В падении еле завел двигатели, и их тяги едва хватило, чтобы, грохнувшись на соседней крыше, я не выбил себе ступни из суставов.

Теперь я скрывался. Было нелегко. Ровно в тот же день, после того как в правительстве осознали, что не удалось меня взять за жабры, мою игру национализировали. От так вот. Выкупили по себестоимости.

Правда, из тех, кого набрали на работу в новоявленное агентство удаленной космонавтики, немногие продержались хотя бы полгода. На самом деле там не было для них места. Место предназначалось для других людей.

Национальное агентство уже снаряжало собственную экспедицию к Стапелю. Планы монетизации проекта были самые разнообразные, от разборки станции на редкоземы до торговли биоматериалами оптом.

Несмотря на Отрыв, на который я опережал всех, мой запас времени стремительно иссякал.

Я не переставал смотреть вверх. Небо влекло меня своими миражами, иллюзией самовластия, приманкой всевозможности. Но требовались ресурсы, люди, средства…

Я позвонил тем колумбийцам.

Итак. Семьсот два грамма живой массы. При реморфинге мозга деда Ильи использовали только ткани коры головного мозга, деятельность остальных отделов, влияние желез внутренней секреции и прочее имитировала система жизнеобеспечения, а она вся, вместе с плутониевой батарейкой, семь тысяч пятьдесят шесть граммов. И не убавить. Не на текущем технологическом уровне. Перегрузки. Ну, положим, против перегрузок есть у меня одна идея. А кидать-то на орбиту чем? Не пушкой же? Это не стограммовый покетсат рогаткой на орбиту закинуть. Ракет такого класса давно не производят. Интересно, что сказал бы по этому поводу Хоакин Медуза, но я его спрашивать не собирался – себе дороже.

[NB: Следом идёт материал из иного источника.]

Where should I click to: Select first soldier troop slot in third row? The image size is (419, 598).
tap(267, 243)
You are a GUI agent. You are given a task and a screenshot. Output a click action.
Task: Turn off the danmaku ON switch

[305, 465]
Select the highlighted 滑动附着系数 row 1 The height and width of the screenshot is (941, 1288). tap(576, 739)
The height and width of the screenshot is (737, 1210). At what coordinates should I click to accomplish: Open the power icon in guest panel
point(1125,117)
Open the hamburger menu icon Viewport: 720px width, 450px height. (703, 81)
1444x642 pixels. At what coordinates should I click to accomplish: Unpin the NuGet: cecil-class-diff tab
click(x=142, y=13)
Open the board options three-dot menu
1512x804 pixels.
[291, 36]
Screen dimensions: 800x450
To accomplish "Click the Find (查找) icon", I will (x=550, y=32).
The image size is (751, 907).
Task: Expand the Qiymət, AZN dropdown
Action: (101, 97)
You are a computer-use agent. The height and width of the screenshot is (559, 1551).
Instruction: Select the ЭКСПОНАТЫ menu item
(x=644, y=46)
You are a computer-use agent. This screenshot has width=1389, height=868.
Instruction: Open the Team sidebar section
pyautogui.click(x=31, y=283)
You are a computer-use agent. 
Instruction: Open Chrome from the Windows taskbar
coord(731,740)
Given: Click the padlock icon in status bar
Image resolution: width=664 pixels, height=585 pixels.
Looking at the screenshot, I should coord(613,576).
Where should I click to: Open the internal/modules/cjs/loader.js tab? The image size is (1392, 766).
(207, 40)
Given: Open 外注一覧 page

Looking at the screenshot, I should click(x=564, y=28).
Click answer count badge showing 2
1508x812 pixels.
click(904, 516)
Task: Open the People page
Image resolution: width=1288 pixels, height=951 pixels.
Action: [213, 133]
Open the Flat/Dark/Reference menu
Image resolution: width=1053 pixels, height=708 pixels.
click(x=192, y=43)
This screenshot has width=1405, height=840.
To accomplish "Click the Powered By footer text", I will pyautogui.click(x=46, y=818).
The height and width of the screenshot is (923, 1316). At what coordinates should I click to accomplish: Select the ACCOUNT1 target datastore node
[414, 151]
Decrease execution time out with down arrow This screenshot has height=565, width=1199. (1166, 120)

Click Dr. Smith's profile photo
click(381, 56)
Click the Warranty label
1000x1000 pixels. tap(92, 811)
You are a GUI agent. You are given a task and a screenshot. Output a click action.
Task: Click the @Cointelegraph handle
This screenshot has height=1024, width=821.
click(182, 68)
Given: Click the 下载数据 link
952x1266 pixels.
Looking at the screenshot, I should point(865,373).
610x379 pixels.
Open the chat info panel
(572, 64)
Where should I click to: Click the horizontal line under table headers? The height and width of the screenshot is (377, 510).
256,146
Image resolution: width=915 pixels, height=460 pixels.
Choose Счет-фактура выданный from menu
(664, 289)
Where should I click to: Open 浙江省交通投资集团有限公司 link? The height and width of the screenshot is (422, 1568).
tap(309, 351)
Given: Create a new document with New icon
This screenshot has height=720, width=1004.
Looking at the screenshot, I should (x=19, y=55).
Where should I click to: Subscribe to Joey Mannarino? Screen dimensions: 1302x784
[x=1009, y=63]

Я связался с Александром, моим производителем оборудования.

– Слышал, у вас проблемы, – приветствовал он меня.

– А у кого их нет?

– Это так, – не стал он спорить. – Чем могу помочь?

– У вас есть оборудование, способное вывести на орбиту вторую ступень с вот такими показателями?

– На Земле такое есть. На свалках и в музеях.

– А что из этого способно взлететь?

– Тут есть над чем подумать.

Пока обсуждали контуры, Александр упомянул между делом, что распределенный ЦУП неофициально все еще работает. Управляет чем-то. Не я один, похоже, отказался снять с себя последнюю рубашку ради будущего детишек неоэлиты. Сможем на них рассчитывать.

– Что ж, Александр, если другого варианта нет, остановимся на этом, последнем, – заключил я.

– Это самый рискованный из всех.

– Самый доступный и быстрый из всех. Это сейчас важнее.

– Ракетоплан придется инициировать вручную, чуть ли не зажигалкой.

– Значит, я справлюсь.

– Вы туда сами, что ли, собрались?

– Ну, а кого я туда еще пошлю?

– Придется работать в безвоздушном пространстве, и если что-то пойдет не так, это почти верная смерть.

– Значит, найдите мне в вашем музее скафандр поновее.

Девяносто километров – это почти космос. Небо черное за спиной, с жестоким глазом белого Солнца, а другую половину неба занимает голубой диск Земли.

– Ну, как там? – тихо спросил Илья.

– Так, как оно и есть на самом деле… – прошептал я, глядя на Землю сквозь ее отражение на прозрачном металле гермошлема. – Стоило того.

Огромный двухсотметровый зеркальный пузырь суборбитального аэростата плыл на границе космоса, там, где уже почти нет атмосферы. Земля отражалась в выпуклом боку. Аэростат должен был нести на борту телекоммуникационное оборудование, которое мы грубо, дисковой пилой, ломом и кувалдой демонтировали на старте. Подвесили меня и двадцатиметровую стартовую ферму со стокилограммовым ракетопланом под аэростатом на тросы и отпустили с богом, как птицу в небо.